TASK GOAL:
Please transcribe the listing lines starting at the line that contains "Where should I click to: Click" and ending after the line that contains "(x=12, y=33)", copying each one exactly.

SUPPLIED INFORMATION:
[Begin]
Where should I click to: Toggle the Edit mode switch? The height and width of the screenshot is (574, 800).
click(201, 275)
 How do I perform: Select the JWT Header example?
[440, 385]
[End]
[Begin]
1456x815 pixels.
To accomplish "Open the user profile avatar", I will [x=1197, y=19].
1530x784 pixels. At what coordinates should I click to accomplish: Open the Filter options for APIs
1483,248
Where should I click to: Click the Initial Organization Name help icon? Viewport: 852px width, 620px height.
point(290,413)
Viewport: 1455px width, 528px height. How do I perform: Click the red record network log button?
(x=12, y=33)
[End]
SOLUTION BELOW:
Where should I click to: Click the Initial Organization Name help icon? Viewport: 852px width, 620px height.
point(290,413)
Viewport: 1455px width, 528px height. How do I perform: Click the red record network log button?
(x=12, y=33)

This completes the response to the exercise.